**Goal of the exercise**
Report only the number of lines in the records that contain the word "perform".

━━━━━ Entries provided

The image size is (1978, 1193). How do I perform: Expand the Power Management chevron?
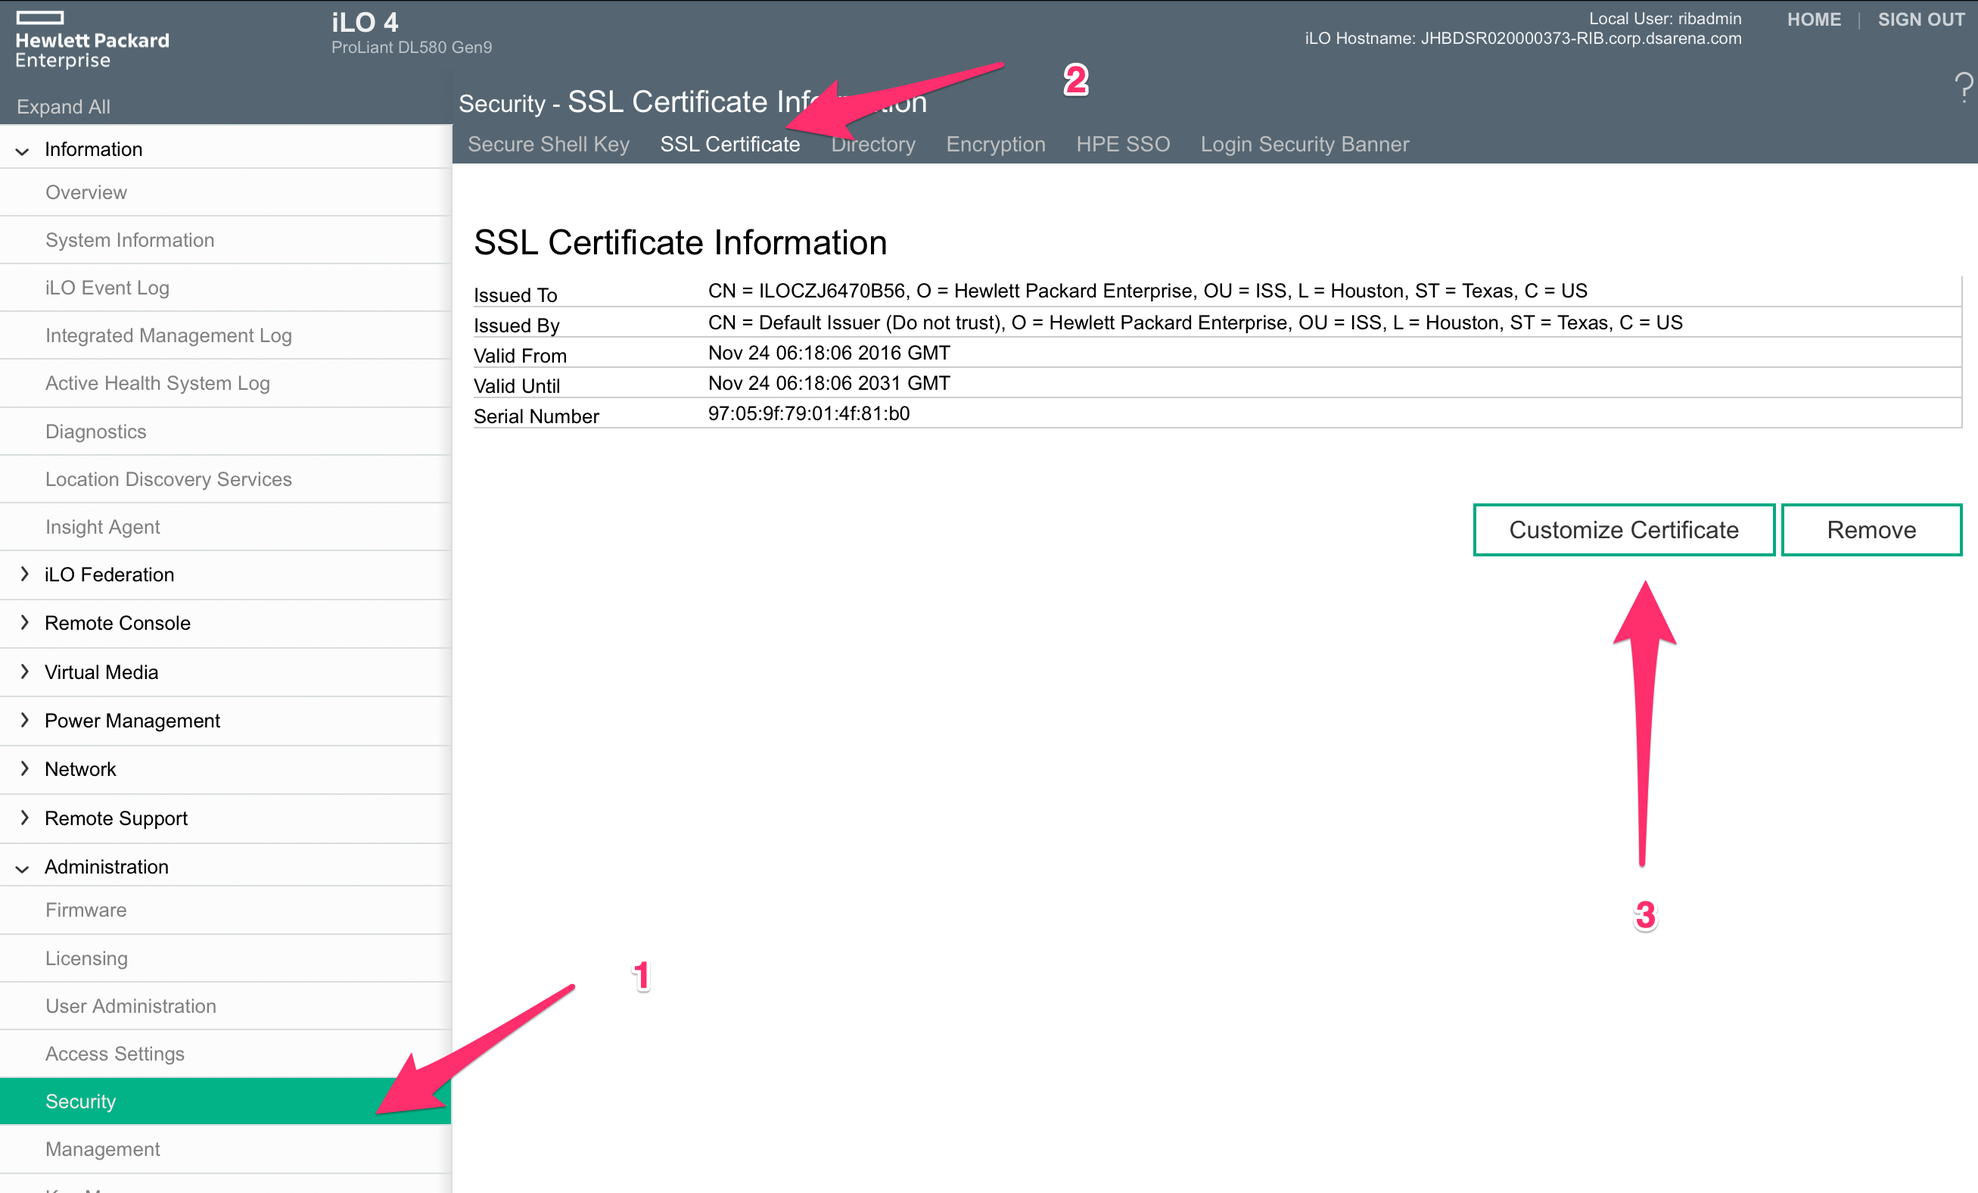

━━━━━━━━━━
━━━━━ Entries provided

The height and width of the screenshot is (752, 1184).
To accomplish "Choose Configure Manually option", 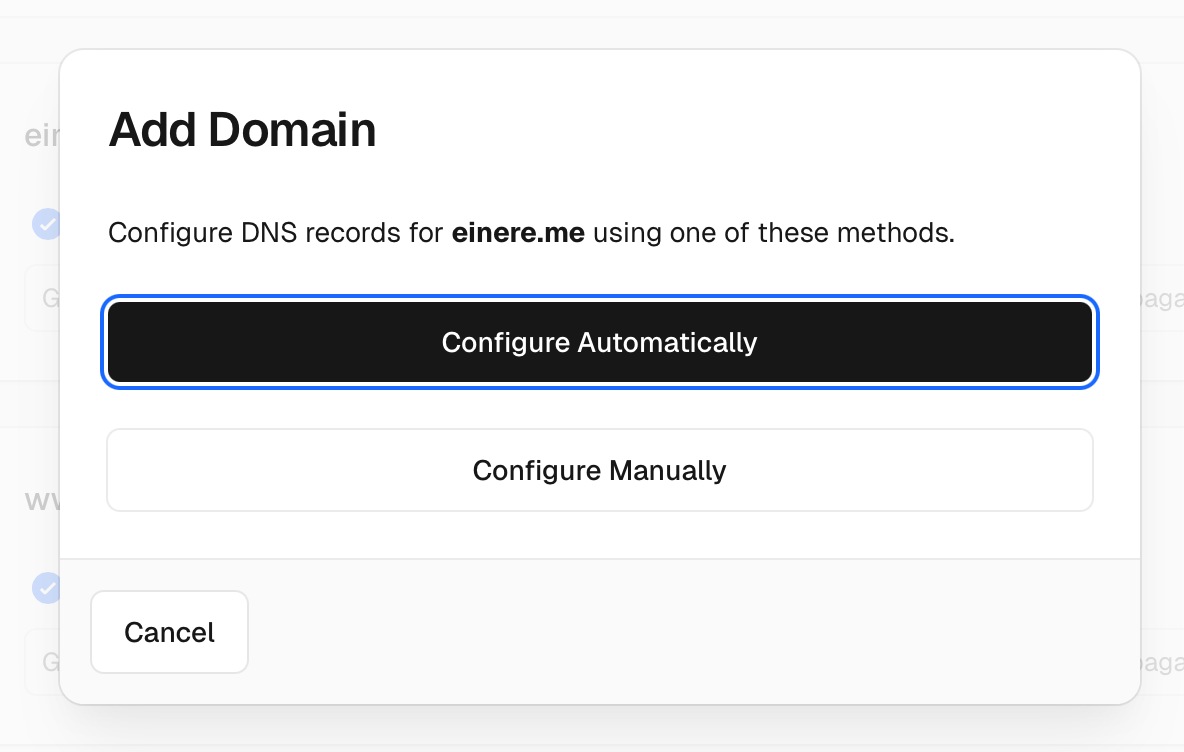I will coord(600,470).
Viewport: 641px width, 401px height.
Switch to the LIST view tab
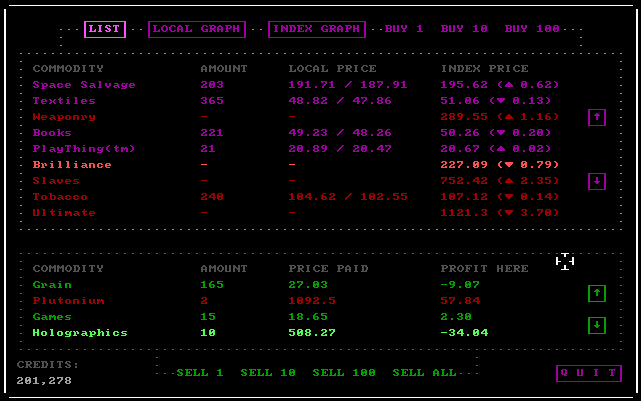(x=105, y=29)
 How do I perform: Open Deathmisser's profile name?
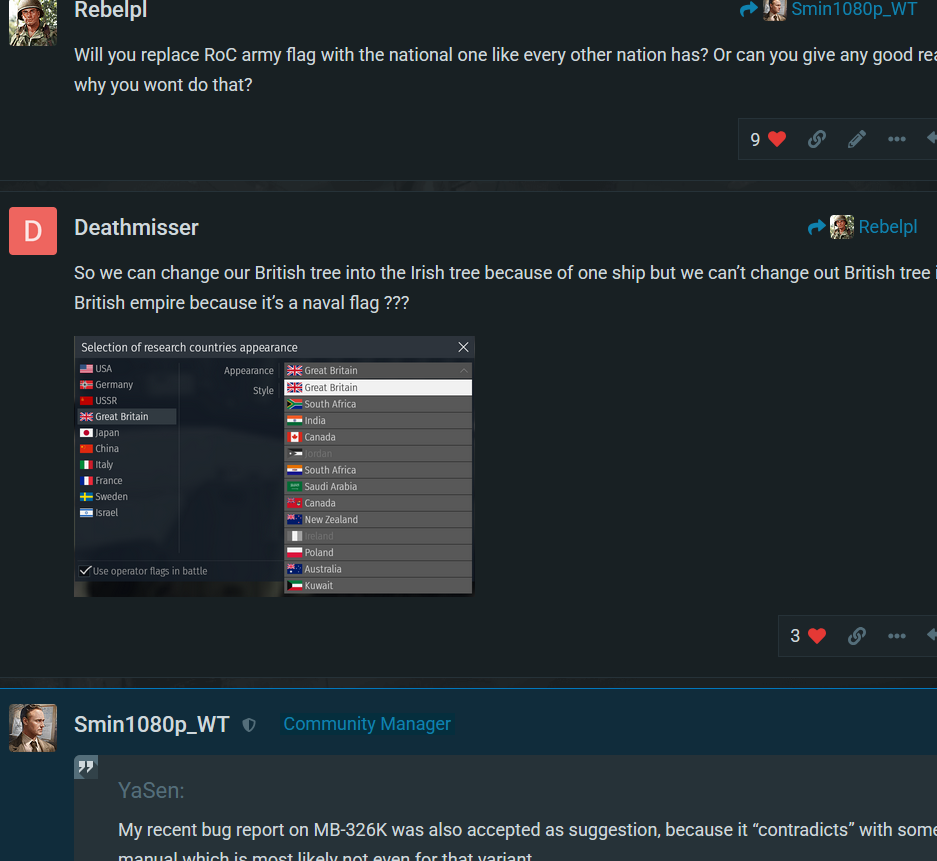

━━━━━━━━━━
━━━━━ Entries provided

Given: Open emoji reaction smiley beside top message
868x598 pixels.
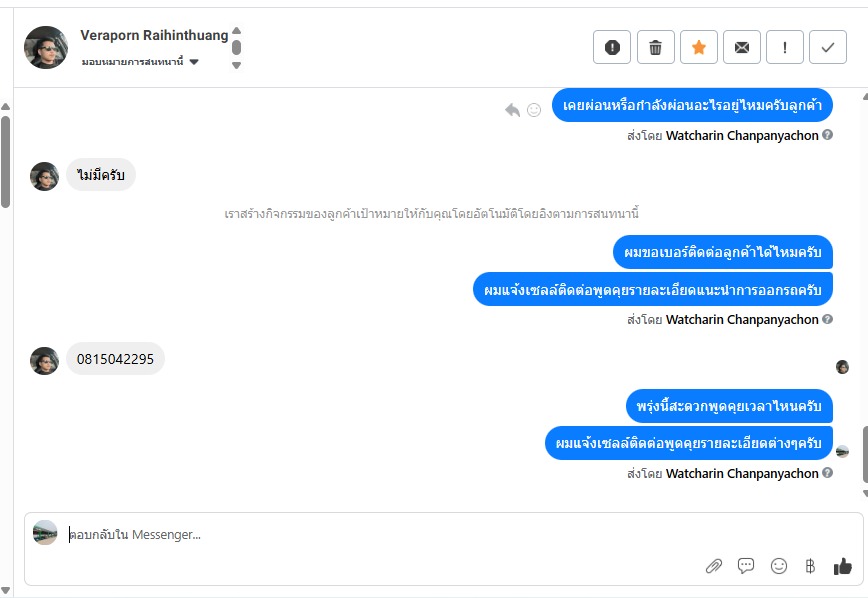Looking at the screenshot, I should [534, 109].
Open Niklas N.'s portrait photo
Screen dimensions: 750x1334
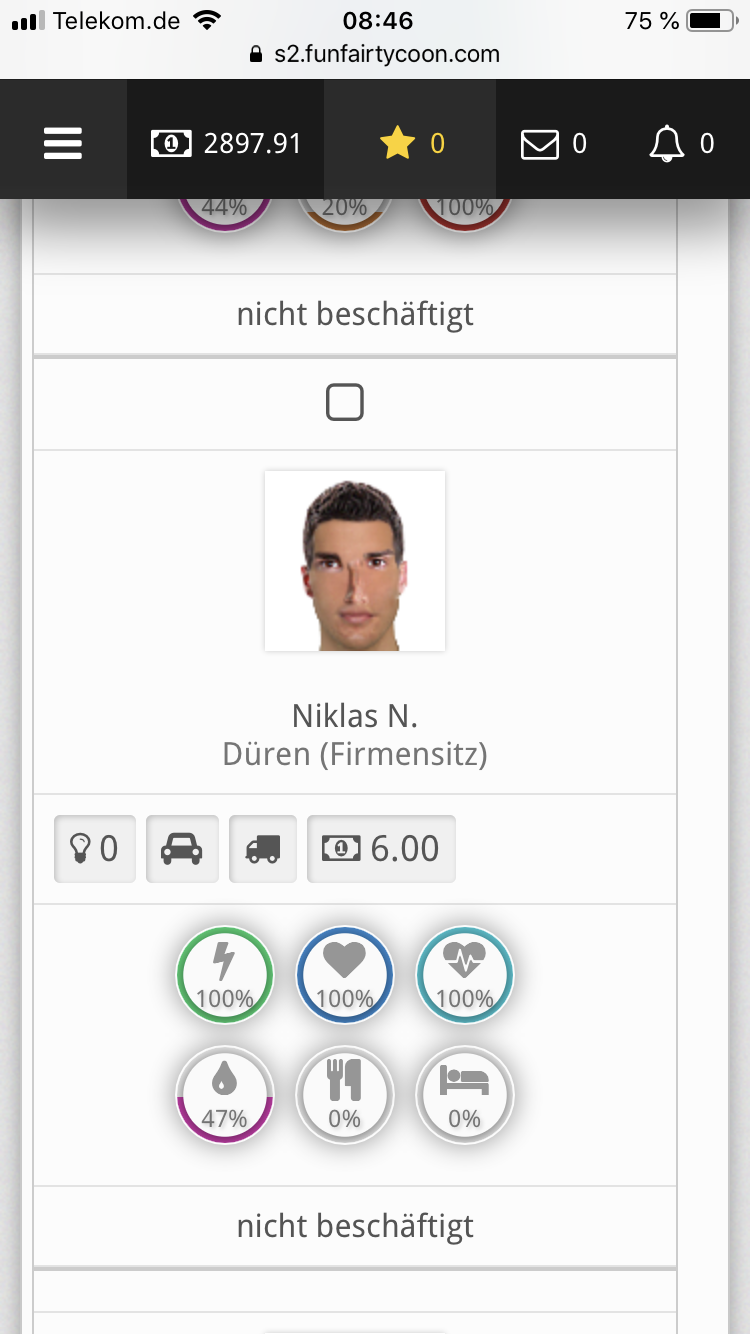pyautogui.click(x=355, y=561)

━━━━━━━━━━

**Written response**
2